Monday, October 5, 2009

Health: 1976 Swine Flu Vaccine Complications:

Sept. 22, 2009

How safe is the highly touted new H1N1 swine flu vaccine? The government says early research is positive, but the last swine vaccine, years ago, caused deadly side effects in some. Medical Reporter Stephanie Stahl has the exclusive story of one Montgomery County families' ordeal.

Precious memories for Maggie Goldstein of Cheltenham as she looks through pictures of her husband Sam with their young son that he'd never see grow up. Sam was just 32 when he died in 1977. It was a month after getting a swine flu vaccine.
"We had no idea that there were any side effects." said Maggie.

Back in 1976, scientists feared a deadly swine flu strain was spreading. President Ford gave the go ahead for mass vaccinations.

"The government was really it up. It's coming, you've got to protect yourselves, and the only way to protect yourself was to get the swine flu vaccine," said Maggie.

But the outbreak never materialized and after 43 million Americans got shots, over a 10 week period, a problem was discovered. 500 people suffered severe side effects. Sam was among 25 who died.

"I was devastated. I wasn't even 30 and how could I be a widow?" said Maggie.

Sam had a neurological disorder called Guillain-Barre syndrome. When he was vaccinated, no one knew it could cause dangerous complications. Scientists also discovered that vaccine also triggered the syndrome.

Maggie was among a handful of families to receive government payments for deaths related to the vaccine. They received a check for $900,000.

"Couldn't they have done, I mean said something gee I'm sorry. There was never any, nothing. It's like he didn't exist," said Maggie.

"We frankly don't know why there was that rare adverse event in 1976, and there's never 100 percent guarantee that you're not going to see an adverse event now," said Dr. Anthony Fauci, Director of the National Institutes of Allergy and Infectious Diseases.

But federal health officials say the swine flu of 1976 is very different from the current virus, and so is the vaccine.

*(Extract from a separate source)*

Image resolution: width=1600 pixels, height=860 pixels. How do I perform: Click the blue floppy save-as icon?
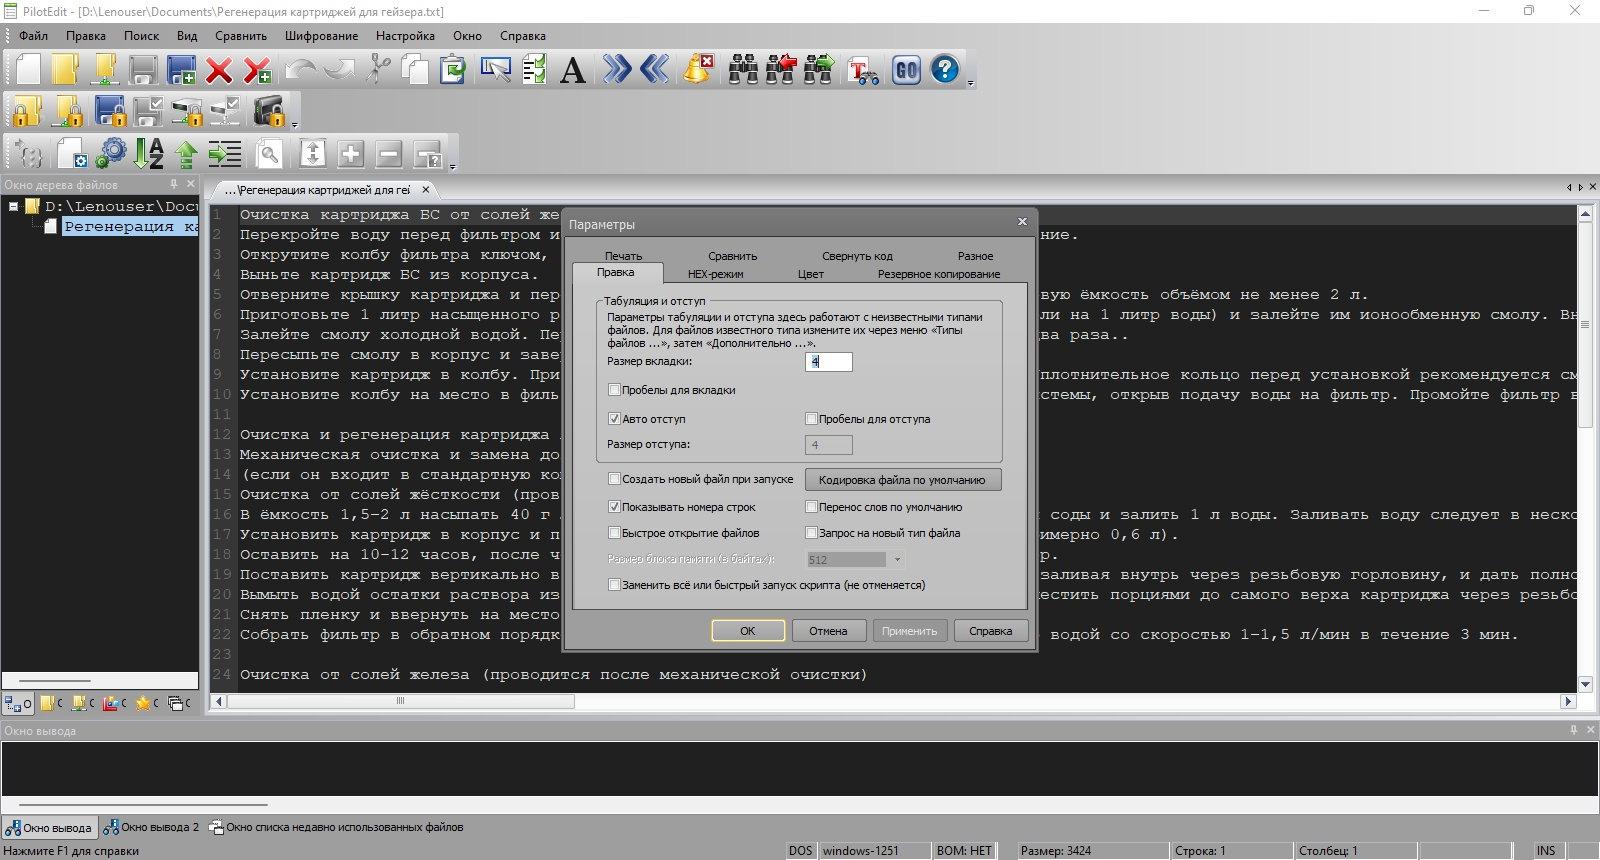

"It's never occurred since. If you look at all the influenza vaccines that we have given, the billions and billions of doses of influenza vaccines that had been given both before and after 1976 we've never seen it again," said Dr. Paul Offit, Chief of Infectious Diseases at The Children's Hospital of Philadelphia.

The government says there will be scientific proof the current vaccine is safe and effective before it's distributed.

"I don't trust them. Just like I don't trust the CDC and what they're saying. And I don't exactly know who to trust," said Maggie.

Getting the upcoming H1N1 vaccine is voluntary, and only certain high risk groups, like pregnant women and children, are among the first group to receive it. Federal health officials say the risk for complications is very rare.